> [TASK OBJECTIVE]
Copy out exactly the part of the spinal metastasis text below that begins with the words "Therefore, from a" and ends with "cord compression (3).".

> [TEXT SECTION]
%%
Therefore, from a neurosurgical standpoint, indications for a surgical intervention include: (1) the presence of radioresistant tumors that are too close to the spinal cord to receive the full dose of radiation, (2) neurologic risk (how compressed the cord is), (3) spinal instability, and (4) the need for a tissue diagnosis. Neurological compromise from metastatic disease to the spine is often the result of spinal cord compression from the invading tumor; this may be the most significant indication for a surgical intervention. Approximately 10% of patients with spinal metastases develop spinal cord compression (3).
Bilsky et al (13) created a grading system for epidural spinal cord compression: Grade 0 disease is confined to the bone without any epidural spread; grade 1a indicates that there is epidural impingement without significant deformation of the thecal sac; 1b indicates that the thecal sac has been deformed without abutment of the spinal cord; 1c indicates that there is spinal cord abutment without cord compression; 2 indicates spinal cord compression with visible cerebrospinal fluid (CSF) around the cord; and 3 indicates that there is spinal cord compression without any CSF visible around the spinal cord. With improved diagnostic imaging and increased utilization of surveillance imaging in patients with metastatic cancer, more patients with early grade epidural disease, Bilsky grade 0 or 1, are being identified. Unfortunately, limited data exists to guide the preferred management of patients with low-grade epidural disease with potential options, including local therapies such as radiation therapy with or without surgery vs. systemic therapies. It is unknown how the presence of grade 1 epidural disease impacts local control following spinal stereotactic body radiation therapy compared to spine metastasis confined to bone.
%%
> [INFORMATION PROVIDED]
%%
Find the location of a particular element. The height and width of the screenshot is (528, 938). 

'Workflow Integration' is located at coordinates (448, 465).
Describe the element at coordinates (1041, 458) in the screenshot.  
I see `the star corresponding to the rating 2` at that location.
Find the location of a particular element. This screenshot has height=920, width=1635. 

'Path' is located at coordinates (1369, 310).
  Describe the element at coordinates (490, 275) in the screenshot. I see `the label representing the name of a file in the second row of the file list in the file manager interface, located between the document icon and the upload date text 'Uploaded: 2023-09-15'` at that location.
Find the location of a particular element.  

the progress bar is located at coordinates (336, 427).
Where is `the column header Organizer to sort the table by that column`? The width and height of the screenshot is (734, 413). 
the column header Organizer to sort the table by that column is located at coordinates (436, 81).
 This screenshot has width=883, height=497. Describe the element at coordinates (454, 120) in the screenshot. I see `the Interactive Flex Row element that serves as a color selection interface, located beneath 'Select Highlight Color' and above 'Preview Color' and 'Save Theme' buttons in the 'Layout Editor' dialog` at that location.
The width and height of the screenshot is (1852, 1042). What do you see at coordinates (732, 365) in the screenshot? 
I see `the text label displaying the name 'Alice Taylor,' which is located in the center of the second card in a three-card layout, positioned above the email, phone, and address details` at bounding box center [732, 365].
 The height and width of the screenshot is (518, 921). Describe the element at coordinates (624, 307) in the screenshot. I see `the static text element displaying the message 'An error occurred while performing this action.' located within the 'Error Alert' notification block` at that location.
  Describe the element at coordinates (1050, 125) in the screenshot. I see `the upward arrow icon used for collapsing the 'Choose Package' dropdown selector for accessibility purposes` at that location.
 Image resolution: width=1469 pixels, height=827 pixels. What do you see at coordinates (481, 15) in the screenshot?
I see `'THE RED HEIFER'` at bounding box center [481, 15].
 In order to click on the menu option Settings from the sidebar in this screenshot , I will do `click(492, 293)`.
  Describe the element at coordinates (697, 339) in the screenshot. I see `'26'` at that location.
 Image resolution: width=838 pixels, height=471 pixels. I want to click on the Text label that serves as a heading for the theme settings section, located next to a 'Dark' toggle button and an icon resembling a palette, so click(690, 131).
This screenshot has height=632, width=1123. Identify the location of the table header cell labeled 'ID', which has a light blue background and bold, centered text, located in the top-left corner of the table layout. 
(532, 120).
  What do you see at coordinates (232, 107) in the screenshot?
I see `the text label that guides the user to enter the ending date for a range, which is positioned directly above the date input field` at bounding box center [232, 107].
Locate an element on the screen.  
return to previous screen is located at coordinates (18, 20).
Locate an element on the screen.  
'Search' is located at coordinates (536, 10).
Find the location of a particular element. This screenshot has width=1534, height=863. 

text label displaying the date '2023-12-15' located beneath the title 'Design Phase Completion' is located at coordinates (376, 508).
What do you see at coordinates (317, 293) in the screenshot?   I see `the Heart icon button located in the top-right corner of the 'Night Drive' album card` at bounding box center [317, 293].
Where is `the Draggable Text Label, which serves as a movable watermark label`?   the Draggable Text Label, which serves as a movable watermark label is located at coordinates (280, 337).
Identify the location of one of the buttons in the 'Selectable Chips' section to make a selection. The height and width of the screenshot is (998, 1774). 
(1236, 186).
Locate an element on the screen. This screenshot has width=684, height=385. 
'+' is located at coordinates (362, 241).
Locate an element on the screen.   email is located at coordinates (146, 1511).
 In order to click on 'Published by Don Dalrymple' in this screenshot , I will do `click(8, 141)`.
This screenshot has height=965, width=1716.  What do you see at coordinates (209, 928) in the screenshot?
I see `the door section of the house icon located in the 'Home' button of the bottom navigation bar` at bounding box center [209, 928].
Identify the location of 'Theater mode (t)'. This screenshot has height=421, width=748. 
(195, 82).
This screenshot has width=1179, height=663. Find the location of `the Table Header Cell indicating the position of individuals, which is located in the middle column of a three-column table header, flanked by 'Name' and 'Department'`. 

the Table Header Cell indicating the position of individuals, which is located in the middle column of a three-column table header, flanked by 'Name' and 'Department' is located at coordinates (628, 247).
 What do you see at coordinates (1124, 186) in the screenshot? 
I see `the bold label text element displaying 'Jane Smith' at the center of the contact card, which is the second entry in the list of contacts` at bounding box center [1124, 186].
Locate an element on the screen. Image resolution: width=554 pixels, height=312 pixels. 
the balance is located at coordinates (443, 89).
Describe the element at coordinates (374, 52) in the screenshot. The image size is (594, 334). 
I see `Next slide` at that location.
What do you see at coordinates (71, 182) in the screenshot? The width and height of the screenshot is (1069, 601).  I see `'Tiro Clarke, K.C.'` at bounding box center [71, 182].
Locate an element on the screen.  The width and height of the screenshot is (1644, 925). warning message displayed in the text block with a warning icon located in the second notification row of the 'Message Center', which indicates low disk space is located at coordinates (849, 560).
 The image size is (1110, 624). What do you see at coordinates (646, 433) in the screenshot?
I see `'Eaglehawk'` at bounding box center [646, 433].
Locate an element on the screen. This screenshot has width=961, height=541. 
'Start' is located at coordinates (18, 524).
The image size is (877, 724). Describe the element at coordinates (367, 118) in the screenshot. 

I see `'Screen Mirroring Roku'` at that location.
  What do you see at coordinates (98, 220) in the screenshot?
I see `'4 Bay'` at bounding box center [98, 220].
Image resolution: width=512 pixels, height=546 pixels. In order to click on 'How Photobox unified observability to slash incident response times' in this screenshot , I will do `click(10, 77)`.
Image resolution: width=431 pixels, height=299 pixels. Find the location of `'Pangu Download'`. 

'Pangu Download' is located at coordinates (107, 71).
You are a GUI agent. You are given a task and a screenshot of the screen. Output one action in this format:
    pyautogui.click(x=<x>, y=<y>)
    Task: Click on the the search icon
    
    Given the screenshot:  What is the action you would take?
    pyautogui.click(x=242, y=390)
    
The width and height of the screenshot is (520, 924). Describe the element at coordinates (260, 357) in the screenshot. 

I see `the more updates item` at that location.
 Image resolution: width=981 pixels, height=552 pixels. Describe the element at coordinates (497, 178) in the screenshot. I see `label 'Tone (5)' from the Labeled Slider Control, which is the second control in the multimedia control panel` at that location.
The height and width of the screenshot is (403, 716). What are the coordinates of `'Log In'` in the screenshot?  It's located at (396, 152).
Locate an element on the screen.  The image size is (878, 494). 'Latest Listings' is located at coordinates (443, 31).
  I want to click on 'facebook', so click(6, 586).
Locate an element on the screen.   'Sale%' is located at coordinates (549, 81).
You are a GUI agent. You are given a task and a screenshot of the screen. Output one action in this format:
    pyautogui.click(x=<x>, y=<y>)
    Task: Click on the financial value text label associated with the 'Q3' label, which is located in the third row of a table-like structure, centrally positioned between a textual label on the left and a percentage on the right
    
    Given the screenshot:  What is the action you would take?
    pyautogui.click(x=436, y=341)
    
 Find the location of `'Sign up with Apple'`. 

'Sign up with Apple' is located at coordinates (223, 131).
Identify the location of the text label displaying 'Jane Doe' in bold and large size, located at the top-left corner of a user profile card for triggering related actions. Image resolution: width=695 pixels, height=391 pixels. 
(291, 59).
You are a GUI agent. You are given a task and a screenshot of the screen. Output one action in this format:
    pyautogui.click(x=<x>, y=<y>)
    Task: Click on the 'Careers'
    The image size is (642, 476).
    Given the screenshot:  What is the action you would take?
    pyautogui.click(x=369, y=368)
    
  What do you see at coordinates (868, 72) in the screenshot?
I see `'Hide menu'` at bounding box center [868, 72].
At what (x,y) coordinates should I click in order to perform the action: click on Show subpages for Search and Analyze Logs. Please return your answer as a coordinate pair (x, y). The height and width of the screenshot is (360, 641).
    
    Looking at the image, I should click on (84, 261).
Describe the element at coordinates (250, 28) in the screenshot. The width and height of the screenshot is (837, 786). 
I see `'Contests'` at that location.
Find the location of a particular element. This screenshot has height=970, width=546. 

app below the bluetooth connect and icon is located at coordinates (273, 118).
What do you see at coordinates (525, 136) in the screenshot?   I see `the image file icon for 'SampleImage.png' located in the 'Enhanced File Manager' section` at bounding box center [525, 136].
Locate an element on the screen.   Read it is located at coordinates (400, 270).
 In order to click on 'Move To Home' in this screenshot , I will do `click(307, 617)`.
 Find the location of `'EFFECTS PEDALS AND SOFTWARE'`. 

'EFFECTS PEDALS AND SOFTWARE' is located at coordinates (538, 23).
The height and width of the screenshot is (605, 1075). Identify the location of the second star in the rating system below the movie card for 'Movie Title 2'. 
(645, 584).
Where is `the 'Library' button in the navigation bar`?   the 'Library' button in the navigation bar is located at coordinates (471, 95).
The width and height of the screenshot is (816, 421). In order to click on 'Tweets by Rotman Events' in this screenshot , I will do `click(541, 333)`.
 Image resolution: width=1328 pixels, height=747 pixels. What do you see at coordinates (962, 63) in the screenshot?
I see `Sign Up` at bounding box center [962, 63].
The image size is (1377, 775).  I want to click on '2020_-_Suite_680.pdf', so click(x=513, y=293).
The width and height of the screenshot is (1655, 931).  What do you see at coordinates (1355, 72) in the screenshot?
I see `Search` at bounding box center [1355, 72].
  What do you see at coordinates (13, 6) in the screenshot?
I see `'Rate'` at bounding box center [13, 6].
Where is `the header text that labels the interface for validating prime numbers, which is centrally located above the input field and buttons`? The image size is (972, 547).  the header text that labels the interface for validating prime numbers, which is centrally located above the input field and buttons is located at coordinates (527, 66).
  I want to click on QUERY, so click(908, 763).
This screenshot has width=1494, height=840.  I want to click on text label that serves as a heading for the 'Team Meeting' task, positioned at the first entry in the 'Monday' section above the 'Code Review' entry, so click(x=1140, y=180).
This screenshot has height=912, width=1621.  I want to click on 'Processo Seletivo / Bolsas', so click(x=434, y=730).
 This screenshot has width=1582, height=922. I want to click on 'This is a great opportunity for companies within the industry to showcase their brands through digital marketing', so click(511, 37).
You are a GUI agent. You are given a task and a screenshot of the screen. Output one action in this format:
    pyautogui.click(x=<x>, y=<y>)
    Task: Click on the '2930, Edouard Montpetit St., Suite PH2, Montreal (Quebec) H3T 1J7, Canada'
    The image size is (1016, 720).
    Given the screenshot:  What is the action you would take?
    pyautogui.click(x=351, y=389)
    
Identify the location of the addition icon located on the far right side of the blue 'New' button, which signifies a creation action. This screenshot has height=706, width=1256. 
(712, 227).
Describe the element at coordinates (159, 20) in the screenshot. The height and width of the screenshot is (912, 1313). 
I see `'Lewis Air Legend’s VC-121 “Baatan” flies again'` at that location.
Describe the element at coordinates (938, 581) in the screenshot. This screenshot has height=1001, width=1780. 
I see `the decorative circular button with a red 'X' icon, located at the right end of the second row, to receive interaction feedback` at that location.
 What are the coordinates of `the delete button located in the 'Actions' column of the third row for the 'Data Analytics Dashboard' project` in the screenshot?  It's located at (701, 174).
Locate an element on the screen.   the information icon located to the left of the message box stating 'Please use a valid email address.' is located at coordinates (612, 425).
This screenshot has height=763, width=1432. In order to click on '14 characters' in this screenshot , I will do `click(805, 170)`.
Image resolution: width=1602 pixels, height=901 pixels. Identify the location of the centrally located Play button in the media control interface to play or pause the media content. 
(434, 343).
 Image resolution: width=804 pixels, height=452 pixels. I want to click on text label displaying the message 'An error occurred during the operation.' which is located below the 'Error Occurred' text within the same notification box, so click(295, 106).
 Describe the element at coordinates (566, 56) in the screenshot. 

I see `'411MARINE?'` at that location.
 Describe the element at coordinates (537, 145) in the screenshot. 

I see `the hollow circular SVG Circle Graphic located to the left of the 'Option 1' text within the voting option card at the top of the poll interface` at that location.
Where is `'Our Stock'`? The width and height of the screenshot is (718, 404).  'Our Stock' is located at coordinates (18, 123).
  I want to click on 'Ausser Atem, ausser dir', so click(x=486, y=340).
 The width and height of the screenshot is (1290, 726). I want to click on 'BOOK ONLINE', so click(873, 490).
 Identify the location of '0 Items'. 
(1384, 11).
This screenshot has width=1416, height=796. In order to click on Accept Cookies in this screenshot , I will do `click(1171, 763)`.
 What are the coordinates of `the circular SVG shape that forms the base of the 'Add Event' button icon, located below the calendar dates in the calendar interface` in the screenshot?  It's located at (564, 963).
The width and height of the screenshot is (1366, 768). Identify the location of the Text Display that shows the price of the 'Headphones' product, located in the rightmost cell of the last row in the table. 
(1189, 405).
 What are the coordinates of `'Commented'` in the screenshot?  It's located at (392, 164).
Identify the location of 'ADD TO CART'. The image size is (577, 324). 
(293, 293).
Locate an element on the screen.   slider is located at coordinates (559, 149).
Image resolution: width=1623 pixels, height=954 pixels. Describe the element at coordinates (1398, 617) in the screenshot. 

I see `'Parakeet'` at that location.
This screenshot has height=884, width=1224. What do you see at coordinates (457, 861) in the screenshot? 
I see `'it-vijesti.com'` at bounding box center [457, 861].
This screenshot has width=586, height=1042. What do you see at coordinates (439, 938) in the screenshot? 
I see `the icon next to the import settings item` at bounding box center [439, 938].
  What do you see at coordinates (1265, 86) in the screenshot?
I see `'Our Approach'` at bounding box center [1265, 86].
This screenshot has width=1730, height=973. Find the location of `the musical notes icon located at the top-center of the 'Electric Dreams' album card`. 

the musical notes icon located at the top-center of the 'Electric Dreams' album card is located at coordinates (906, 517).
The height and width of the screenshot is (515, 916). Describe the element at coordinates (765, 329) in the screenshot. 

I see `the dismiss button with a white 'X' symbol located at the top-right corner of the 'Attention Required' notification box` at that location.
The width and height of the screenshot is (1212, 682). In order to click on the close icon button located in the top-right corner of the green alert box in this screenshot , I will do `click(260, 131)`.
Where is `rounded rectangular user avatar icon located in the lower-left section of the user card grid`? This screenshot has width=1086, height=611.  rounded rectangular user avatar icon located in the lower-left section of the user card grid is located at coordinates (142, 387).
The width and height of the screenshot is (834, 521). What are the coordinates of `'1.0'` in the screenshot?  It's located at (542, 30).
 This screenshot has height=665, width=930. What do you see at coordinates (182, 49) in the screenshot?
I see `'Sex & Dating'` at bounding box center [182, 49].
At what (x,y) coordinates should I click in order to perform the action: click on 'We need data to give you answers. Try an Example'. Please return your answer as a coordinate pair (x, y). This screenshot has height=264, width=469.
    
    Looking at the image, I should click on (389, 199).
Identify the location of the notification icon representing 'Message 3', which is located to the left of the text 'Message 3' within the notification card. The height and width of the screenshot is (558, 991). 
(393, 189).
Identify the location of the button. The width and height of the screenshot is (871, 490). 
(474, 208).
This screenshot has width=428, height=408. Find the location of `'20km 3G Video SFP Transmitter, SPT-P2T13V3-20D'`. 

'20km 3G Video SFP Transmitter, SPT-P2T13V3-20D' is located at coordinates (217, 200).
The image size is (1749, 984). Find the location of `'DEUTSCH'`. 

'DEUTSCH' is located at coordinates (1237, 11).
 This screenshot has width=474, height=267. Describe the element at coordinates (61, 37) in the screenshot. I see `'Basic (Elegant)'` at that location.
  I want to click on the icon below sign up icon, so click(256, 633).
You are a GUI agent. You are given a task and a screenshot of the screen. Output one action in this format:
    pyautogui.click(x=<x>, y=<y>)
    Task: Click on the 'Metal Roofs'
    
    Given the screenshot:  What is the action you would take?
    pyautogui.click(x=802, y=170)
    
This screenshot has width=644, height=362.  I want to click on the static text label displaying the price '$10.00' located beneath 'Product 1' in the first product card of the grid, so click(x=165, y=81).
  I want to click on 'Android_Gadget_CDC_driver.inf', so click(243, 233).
%%
> [ANSWER SPACE]
Therefore, from a neurosurgical standpoint, indications for a surgical intervention include: (1) the presence of radioresistant tumors that are too close to the spinal cord to receive the full dose of radiation, (2) neurologic risk (how compressed the cord is), (3) spinal instability, and (4) the need for a tissue diagnosis. Neurological compromise from metastatic disease to the spine is often the result of spinal cord compression from the invading tumor; this may be the most significant indication for a surgical intervention. Approximately 10% of patients with spinal metastases develop spinal cord compression (3).